Activity
Across the whole listing, filter for the string "dropdown" and copy every line that has it.

Input for this task

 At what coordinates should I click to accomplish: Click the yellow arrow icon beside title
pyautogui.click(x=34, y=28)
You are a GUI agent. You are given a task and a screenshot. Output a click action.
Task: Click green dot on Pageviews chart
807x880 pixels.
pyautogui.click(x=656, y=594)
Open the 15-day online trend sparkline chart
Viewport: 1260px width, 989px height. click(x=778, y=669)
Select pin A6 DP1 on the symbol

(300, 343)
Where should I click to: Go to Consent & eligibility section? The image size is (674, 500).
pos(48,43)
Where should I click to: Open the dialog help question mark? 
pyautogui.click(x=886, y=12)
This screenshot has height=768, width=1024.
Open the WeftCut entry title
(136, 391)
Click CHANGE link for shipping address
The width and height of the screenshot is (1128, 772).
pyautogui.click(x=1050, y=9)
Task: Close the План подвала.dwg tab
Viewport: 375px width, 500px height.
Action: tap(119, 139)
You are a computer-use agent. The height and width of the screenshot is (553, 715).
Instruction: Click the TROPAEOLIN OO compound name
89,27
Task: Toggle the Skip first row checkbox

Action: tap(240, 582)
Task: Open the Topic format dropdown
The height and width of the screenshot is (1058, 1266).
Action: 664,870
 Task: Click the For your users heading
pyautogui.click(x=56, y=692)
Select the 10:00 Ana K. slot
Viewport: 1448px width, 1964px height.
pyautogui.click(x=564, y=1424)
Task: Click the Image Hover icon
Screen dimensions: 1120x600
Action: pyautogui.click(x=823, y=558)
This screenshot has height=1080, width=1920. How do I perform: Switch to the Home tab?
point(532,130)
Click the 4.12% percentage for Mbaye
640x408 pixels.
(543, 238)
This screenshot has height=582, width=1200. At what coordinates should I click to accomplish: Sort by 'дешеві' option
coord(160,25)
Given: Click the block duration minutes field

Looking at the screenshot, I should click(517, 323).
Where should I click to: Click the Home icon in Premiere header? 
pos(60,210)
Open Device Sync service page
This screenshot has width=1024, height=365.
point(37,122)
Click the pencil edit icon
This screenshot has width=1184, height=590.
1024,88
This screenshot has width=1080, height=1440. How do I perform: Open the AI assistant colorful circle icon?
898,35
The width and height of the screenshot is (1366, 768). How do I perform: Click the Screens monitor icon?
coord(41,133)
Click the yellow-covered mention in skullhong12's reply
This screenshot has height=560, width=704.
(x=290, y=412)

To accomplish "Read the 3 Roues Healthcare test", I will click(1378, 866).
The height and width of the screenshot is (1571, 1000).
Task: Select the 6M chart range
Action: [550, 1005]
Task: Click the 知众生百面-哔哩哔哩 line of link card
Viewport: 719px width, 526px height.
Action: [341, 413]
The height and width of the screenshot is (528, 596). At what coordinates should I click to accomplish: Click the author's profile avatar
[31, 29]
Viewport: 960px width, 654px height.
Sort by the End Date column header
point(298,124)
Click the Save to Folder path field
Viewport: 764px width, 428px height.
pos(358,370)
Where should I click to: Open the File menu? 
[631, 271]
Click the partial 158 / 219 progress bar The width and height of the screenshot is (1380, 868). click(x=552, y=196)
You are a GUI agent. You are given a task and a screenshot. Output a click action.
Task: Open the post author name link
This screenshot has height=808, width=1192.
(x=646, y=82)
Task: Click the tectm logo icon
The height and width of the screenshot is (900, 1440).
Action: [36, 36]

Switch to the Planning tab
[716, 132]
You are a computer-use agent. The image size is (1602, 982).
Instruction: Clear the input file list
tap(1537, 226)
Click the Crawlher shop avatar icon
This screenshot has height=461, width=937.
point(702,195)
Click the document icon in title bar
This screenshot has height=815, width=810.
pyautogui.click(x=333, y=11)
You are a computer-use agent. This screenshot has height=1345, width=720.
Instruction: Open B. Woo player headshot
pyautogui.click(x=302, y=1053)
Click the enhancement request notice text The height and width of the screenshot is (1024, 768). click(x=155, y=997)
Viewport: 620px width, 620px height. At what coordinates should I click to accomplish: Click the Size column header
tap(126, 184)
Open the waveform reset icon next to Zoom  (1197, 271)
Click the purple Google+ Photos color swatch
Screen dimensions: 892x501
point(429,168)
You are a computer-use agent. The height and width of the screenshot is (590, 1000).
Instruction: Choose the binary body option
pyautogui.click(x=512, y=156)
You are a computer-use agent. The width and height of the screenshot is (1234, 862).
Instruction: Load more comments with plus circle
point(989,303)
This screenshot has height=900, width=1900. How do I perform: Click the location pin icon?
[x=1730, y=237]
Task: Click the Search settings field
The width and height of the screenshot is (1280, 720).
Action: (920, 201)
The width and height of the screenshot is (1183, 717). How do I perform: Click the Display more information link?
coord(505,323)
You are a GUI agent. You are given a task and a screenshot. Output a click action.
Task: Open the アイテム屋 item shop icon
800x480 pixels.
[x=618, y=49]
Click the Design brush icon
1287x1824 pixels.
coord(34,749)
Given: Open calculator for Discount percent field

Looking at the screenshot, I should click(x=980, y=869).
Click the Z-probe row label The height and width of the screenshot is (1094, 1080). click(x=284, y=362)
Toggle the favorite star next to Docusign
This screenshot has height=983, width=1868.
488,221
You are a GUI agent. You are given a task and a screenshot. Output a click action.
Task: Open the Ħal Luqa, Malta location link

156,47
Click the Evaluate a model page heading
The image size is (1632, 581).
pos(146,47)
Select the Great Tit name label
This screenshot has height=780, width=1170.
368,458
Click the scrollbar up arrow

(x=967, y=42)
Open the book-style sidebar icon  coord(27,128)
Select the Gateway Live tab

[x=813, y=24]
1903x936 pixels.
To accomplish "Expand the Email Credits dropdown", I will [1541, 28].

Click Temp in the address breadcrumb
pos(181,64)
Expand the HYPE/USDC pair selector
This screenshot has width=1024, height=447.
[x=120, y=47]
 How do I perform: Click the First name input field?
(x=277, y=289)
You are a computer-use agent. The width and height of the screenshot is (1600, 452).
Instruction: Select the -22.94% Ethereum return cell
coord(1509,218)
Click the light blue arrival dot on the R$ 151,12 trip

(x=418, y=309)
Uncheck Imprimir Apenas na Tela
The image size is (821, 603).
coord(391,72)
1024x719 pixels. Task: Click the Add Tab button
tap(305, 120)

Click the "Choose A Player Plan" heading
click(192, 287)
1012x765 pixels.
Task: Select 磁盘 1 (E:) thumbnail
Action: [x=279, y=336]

Answer space
Task: Open the Topic format dropdown
To accomplish "Expand the Email Credits dropdown", I will [1541, 28].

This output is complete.